Als Kontrast baut Kurator Damien Jurt auch Traditionelles aus der Churer Sammlung ein – zwei Werke Giovanni Giacomettis, einen Kirchner-Holzschnitt, ein wunderbares kleines Aquarell Amiets und, aus der Sammlung des Volkskundlers Paul Hugger, eine ganze Reihe von Fotografien Emil Brunners, der in den 1940er Jahren arme, bereits von der Härte des Lebens gezeichnete Bündner Bergkinder fotografierte und leise den Mythos einer heilen Bauernwelt anritzte. Idyllisch mag es werden in den Scherenschnitten von Johann Jakob Hauswirth (1809–1871). Doch der Schein trügt: Der zwischen Saanental und Pays-d’Enhaut pendelnde Tagelöhner Hauswirth lebte in bitterer Armut. Mit seinen heute kostbaren Kleinkunstwerken bezahlte er den Bauern jeweils sein Heustall-Nachtlager.
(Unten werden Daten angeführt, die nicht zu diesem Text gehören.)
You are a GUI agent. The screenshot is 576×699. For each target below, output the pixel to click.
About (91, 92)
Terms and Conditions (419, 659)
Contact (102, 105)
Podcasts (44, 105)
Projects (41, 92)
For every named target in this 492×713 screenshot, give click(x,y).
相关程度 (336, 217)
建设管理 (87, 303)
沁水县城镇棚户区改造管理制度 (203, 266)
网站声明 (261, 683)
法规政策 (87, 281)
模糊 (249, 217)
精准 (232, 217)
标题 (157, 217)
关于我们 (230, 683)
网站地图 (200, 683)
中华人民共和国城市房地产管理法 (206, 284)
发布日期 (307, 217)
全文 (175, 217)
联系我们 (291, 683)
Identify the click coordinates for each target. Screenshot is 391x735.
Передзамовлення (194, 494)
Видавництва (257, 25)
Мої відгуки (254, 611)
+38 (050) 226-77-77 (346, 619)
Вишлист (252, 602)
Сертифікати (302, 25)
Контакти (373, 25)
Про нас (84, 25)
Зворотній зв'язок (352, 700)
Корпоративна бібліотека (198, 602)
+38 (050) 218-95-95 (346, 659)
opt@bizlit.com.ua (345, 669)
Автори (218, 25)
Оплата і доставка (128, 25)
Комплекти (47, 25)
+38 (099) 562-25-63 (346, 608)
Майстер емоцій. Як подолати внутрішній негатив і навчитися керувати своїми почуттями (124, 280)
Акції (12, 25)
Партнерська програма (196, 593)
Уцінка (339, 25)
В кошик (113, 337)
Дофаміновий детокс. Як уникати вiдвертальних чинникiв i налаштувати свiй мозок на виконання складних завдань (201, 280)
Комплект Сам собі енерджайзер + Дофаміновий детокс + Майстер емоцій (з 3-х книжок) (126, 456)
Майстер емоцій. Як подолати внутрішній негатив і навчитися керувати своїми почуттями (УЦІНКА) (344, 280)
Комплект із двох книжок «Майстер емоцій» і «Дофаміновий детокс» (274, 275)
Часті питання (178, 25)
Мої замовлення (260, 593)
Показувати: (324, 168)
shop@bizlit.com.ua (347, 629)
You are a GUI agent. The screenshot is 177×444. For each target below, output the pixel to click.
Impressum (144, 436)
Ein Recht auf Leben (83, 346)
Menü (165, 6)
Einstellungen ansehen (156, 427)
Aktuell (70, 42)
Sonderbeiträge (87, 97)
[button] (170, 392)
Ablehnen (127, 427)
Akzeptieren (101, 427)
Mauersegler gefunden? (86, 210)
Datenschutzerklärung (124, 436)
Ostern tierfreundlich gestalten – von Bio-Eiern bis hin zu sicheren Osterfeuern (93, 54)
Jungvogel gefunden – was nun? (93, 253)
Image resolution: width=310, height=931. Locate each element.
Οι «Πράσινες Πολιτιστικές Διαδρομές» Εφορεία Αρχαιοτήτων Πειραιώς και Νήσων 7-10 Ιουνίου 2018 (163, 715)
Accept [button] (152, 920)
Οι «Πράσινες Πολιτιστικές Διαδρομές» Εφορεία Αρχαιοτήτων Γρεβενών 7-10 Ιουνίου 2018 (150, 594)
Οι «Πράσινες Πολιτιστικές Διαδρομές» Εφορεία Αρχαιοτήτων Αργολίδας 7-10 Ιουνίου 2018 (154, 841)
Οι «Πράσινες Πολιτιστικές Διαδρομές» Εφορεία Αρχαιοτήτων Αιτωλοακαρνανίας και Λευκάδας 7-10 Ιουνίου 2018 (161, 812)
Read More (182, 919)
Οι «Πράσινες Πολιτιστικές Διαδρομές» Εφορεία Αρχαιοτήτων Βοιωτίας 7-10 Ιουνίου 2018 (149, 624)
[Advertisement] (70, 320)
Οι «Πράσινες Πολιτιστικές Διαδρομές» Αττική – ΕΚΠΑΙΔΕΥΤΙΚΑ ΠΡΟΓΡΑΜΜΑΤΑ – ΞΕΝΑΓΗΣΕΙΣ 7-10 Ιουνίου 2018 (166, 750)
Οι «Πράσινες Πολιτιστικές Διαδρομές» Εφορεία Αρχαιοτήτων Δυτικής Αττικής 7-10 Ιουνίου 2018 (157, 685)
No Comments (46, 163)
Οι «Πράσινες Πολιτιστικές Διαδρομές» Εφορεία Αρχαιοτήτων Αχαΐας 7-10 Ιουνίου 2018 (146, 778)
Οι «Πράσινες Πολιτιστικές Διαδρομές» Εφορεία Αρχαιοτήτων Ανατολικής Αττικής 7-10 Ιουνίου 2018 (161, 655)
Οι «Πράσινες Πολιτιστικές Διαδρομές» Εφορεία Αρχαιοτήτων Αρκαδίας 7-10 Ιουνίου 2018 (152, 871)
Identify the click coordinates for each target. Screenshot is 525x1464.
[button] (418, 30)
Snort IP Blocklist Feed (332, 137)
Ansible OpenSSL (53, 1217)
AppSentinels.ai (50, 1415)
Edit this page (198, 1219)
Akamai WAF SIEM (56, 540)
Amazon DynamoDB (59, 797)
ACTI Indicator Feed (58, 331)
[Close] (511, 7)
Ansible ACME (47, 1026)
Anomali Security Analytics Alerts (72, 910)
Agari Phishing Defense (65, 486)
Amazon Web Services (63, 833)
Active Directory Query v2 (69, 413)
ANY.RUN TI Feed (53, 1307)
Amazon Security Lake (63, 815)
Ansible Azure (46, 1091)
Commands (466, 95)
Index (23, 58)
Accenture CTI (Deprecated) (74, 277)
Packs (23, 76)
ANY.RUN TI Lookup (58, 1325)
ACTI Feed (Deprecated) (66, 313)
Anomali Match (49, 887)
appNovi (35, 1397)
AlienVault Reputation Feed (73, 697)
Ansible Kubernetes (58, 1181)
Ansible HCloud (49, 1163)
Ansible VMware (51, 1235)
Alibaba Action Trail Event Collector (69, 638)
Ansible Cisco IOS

Kritische Liebe zum eigenen Land
Die Landwirtschaft prägt die Landschaft, mitunter aber auch die Stadt. Der Bündner Jacques Antonius von Planta kam mit Baumwoll-Plantagen in Ägypten zu riesigem Vermögen und baute in den 1870er Jahren in Chur seine prunkvolle Villa, heute Sitz des Bündner Kunstmuseums. Denise Bertschi widmet sich in ihrer Videoinstallation – Paradebeispiel der Interpretation eines höchst komplexen kulturellen Sachverhaltes – dem vielschichtigen Beziehungsnetz von Selbstdarstellung, Kolonialisierung, nach Ägypten ausgelagerter Landwirtschaft, Wirtschaft, Politik und schliesslich Kunst und Architektur.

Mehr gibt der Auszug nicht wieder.